» **Provided entries**
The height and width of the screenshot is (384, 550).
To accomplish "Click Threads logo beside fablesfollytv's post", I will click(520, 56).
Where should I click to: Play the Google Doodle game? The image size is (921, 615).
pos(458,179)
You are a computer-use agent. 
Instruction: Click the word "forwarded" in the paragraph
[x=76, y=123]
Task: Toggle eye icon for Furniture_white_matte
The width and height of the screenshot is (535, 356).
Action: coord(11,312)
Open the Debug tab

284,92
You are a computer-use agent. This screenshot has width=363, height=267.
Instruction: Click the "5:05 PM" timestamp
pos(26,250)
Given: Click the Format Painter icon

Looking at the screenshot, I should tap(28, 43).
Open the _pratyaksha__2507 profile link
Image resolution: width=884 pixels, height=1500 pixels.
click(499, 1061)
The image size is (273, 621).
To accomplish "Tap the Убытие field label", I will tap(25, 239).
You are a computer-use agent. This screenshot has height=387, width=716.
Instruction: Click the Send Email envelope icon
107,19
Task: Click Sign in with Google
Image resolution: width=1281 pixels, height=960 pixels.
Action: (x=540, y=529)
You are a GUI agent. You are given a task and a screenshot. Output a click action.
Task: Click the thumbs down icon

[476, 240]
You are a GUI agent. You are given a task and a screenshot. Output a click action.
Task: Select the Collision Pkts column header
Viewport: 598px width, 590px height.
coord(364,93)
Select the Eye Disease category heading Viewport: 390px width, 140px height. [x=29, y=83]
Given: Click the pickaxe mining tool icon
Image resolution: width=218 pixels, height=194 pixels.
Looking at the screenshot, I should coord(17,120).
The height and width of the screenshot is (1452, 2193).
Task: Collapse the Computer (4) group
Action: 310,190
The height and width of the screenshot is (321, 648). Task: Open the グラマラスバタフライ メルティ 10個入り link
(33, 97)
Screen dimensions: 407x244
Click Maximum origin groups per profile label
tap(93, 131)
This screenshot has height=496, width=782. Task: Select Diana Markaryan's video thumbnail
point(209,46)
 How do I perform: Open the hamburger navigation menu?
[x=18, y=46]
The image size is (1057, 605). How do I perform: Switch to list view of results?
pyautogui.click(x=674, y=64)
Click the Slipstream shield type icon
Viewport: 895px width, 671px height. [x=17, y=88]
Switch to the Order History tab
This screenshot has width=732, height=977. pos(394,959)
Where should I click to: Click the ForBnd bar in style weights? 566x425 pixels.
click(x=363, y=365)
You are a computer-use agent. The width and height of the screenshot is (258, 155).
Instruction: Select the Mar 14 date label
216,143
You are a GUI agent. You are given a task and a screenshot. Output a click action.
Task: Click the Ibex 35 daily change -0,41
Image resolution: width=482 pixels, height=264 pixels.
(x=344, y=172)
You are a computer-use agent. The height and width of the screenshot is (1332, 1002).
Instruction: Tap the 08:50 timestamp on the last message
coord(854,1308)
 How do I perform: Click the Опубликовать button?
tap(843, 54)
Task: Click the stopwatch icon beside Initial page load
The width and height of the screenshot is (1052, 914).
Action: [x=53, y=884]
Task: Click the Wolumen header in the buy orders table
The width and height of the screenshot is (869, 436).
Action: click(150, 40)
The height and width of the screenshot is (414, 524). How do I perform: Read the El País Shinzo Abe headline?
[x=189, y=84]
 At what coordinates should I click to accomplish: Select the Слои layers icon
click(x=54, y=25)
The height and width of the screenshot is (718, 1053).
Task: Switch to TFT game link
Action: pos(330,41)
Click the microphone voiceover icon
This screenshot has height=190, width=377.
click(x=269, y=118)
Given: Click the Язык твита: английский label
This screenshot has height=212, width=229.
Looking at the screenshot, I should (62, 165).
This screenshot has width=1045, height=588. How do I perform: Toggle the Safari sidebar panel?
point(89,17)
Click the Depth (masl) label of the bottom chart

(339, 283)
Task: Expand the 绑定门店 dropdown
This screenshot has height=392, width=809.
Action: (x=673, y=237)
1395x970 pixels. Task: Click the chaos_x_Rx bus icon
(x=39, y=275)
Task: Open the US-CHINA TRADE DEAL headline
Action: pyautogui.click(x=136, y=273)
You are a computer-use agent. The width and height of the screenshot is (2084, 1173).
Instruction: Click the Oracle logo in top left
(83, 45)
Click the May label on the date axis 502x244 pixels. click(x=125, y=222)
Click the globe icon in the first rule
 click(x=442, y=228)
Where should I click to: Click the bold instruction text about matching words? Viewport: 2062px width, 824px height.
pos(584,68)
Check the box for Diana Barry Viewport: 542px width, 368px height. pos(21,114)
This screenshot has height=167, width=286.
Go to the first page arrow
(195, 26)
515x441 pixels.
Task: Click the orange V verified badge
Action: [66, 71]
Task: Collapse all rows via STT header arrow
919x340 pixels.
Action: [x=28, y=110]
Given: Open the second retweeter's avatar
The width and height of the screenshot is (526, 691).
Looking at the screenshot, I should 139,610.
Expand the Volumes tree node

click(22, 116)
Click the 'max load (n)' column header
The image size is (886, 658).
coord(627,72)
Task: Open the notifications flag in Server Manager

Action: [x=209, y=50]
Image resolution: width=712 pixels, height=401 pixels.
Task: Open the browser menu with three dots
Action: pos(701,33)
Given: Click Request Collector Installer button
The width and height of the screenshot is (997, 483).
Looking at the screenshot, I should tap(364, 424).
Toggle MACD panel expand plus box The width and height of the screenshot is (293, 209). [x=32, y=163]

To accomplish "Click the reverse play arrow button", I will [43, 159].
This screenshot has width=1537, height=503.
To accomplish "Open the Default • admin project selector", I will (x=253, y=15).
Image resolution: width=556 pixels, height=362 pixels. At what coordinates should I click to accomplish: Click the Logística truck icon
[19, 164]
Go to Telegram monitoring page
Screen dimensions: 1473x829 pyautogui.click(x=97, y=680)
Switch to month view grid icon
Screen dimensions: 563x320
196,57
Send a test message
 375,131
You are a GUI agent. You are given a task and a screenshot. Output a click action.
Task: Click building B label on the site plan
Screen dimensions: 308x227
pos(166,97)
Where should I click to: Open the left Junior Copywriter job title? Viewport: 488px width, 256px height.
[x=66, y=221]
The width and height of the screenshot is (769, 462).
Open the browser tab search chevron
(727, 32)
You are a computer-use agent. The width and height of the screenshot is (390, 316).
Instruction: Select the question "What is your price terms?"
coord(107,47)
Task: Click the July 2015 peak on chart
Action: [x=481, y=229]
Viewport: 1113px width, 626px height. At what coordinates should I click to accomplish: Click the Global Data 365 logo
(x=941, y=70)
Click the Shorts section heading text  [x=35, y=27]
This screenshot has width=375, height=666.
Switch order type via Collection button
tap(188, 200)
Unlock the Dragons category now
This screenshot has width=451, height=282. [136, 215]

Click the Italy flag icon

» **Stated problem**
Convert the lines of the records above, starting at the line that contains "The height and width of the screenshot is (321, 648)." and ending at the line that contains "point(209,46)", into a Markdown table with a Row column for the row number and a Line column for the line itself. Leave out any blank lines.

» **Answer to the task**
| Row | Line |
|---|---|
| 1 | The height and width of the screenshot is (321, 648). Task: Open the グラマラスバタフライ メルティ 10個入り link |
| 2 | (33, 97) |
| 3 | Screen dimensions: 407x244 |
| 4 | Click Maximum origin groups per profile label |
| 5 | tap(93, 131) |
| 6 | This screenshot has height=496, width=782. Task: Select Diana Markaryan's video thumbnail |
| 7 | point(209,46) |